▶ [ACTIVITY] From first line to last, write out the data precisely as shown.

===== INFORMATION SUPPLIED =====

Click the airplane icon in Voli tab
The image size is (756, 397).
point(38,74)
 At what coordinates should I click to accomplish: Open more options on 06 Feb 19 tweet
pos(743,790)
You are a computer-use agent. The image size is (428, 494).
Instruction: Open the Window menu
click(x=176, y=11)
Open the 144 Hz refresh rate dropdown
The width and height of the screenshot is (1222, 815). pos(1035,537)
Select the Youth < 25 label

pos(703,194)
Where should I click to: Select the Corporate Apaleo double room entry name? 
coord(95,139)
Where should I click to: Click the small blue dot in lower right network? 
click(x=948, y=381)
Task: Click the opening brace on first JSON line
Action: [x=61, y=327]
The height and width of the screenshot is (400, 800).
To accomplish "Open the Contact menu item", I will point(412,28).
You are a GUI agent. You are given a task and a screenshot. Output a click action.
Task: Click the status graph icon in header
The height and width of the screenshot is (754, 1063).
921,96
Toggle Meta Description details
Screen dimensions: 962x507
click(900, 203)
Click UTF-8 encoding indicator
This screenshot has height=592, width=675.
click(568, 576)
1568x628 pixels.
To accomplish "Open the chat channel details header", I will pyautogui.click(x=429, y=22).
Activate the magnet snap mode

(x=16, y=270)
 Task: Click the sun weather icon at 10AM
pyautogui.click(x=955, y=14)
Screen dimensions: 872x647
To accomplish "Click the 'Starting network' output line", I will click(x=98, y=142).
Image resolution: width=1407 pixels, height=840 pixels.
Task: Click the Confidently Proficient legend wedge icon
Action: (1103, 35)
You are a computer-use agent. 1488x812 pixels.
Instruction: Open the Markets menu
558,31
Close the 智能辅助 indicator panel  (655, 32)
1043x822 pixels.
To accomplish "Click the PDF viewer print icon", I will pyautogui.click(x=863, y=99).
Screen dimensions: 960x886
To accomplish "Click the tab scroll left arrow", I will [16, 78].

=====

▶ [EXERCISE ANSWER]
Click the airplane icon in Voli tab
The image size is (756, 397).
point(38,74)
 At what coordinates should I click to accomplish: Open more options on 06 Feb 19 tweet
pos(743,790)
You are a computer-use agent. The image size is (428, 494).
Instruction: Open the Window menu
click(x=176, y=11)
Open the 144 Hz refresh rate dropdown
The width and height of the screenshot is (1222, 815). pos(1035,537)
Select the Youth < 25 label

pos(703,194)
Where should I click to: Select the Corporate Apaleo double room entry name? 
coord(95,139)
Where should I click to: Click the small blue dot in lower right network? 
click(x=948, y=381)
Task: Click the opening brace on first JSON line
Action: [x=61, y=327]
The height and width of the screenshot is (400, 800).
To accomplish "Open the Contact menu item", I will point(412,28).
You are a GUI agent. You are given a task and a screenshot. Output a click action.
Task: Click the status graph icon in header
The height and width of the screenshot is (754, 1063).
921,96
Toggle Meta Description details
Screen dimensions: 962x507
click(900, 203)
Click UTF-8 encoding indicator
This screenshot has height=592, width=675.
click(568, 576)
1568x628 pixels.
To accomplish "Open the chat channel details header", I will pyautogui.click(x=429, y=22).
Activate the magnet snap mode

(x=16, y=270)
 Task: Click the sun weather icon at 10AM
pyautogui.click(x=955, y=14)
Screen dimensions: 872x647
To accomplish "Click the 'Starting network' output line", I will click(x=98, y=142).
Image resolution: width=1407 pixels, height=840 pixels.
Task: Click the Confidently Proficient legend wedge icon
Action: (1103, 35)
You are a computer-use agent. 1488x812 pixels.
Instruction: Open the Markets menu
558,31
Close the 智能辅助 indicator panel  (655, 32)
1043x822 pixels.
To accomplish "Click the PDF viewer print icon", I will pyautogui.click(x=863, y=99).
Screen dimensions: 960x886
To accomplish "Click the tab scroll left arrow", I will [16, 78].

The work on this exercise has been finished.